Stored entries:
## start

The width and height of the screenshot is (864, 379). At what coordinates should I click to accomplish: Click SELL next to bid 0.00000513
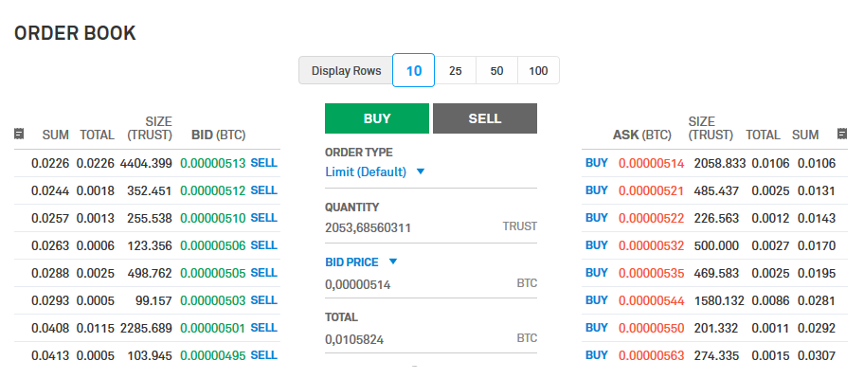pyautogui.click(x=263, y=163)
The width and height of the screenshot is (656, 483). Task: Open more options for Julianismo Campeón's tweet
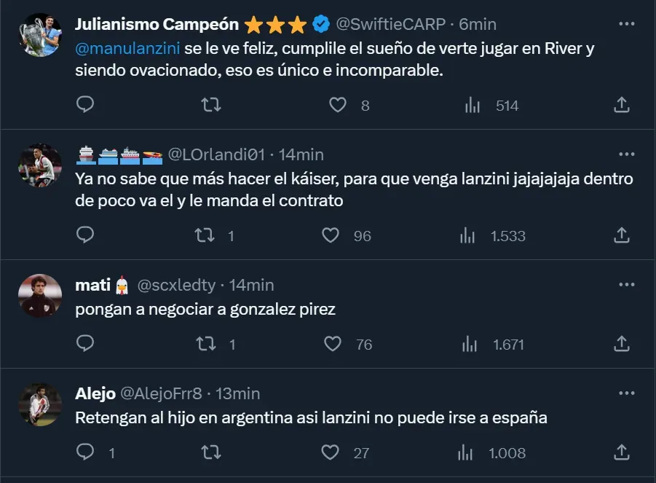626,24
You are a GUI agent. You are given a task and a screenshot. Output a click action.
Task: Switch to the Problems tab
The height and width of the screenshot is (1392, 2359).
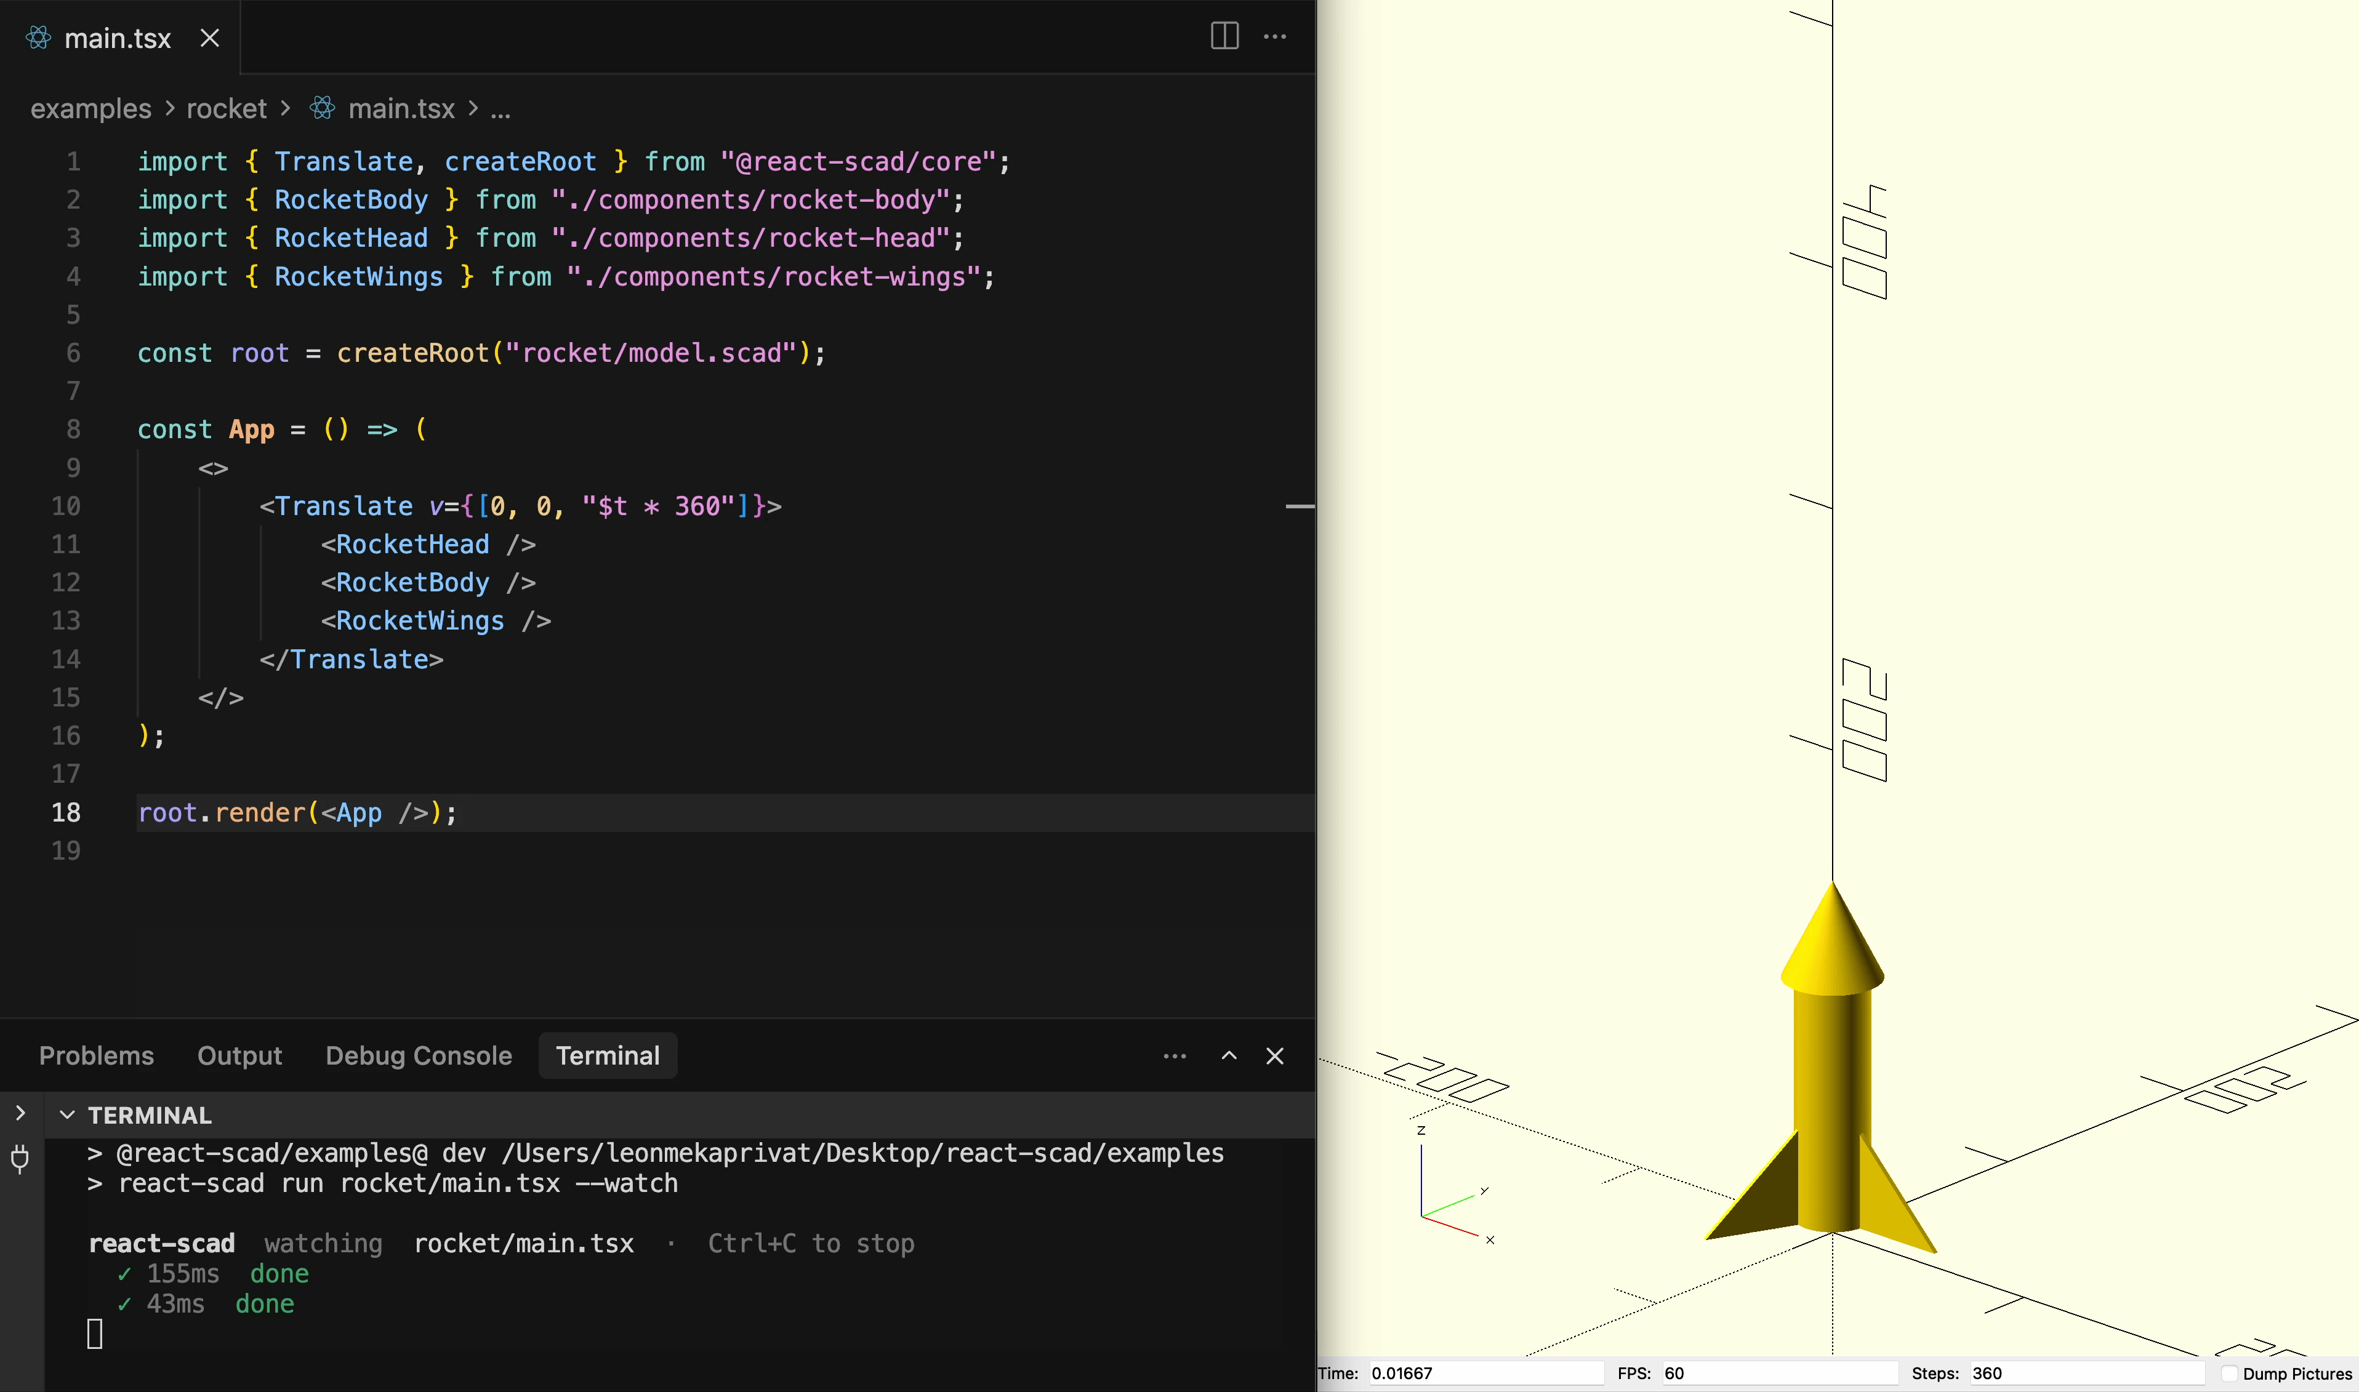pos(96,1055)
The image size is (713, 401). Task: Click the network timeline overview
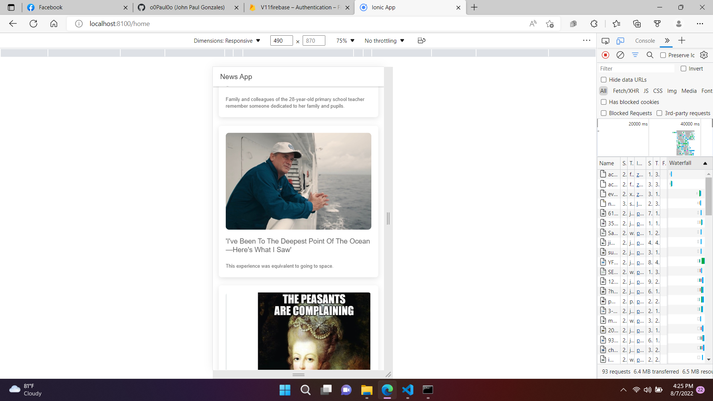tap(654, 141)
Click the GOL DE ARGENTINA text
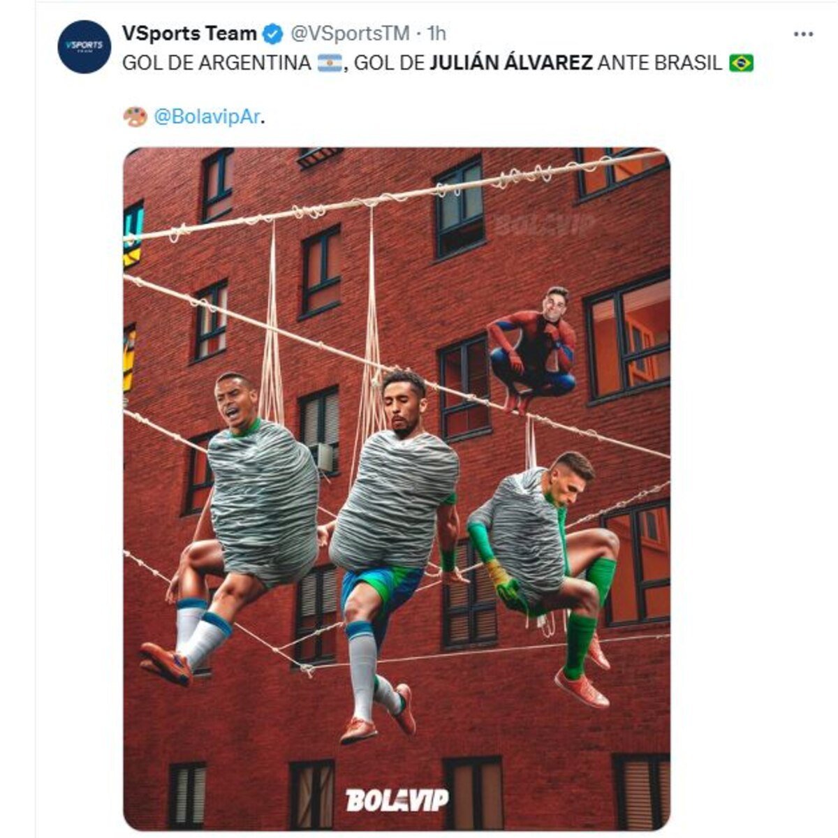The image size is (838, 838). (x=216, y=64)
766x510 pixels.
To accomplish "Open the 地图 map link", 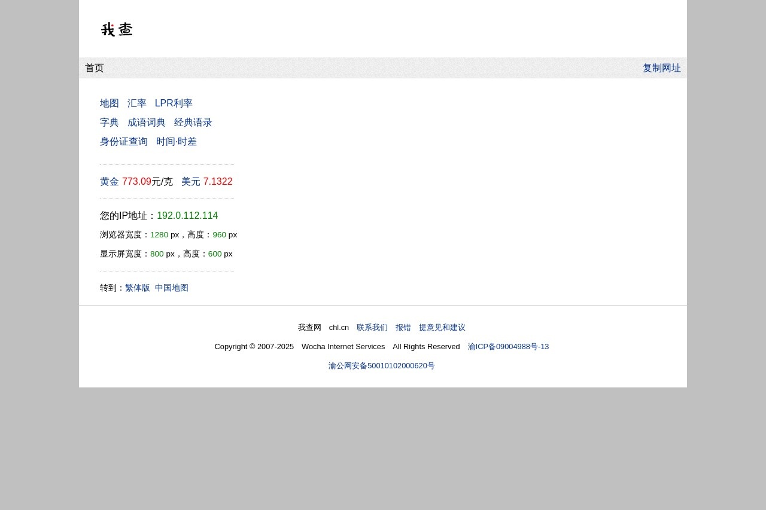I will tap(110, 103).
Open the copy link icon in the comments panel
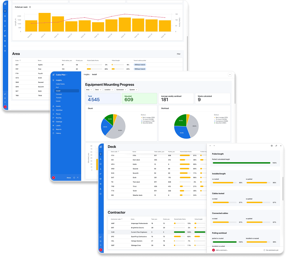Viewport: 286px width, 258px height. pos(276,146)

## end

- WHAT YOU HAVE TO DO: Reproduce the listing from the line containing "The width and height of the screenshot is (656, 483)." through the line containing "tap(654, 141)", keeping every request, and shift each coordinate in the answers up by 23. Omit the pictures from your output.

- PROBLEM SOLUTION:
The width and height of the screenshot is (656, 483). Task: Open more options for Julianismo Campeón's tweet
649,47
You are a GUI agent. You are given a task and a screenshot. Output a click action.
Task: Switch to the Problems tab
The height and width of the screenshot is (1392, 2359).
pos(119,1078)
The image size is (713, 401). Task: Click the network timeline overview
tap(677, 164)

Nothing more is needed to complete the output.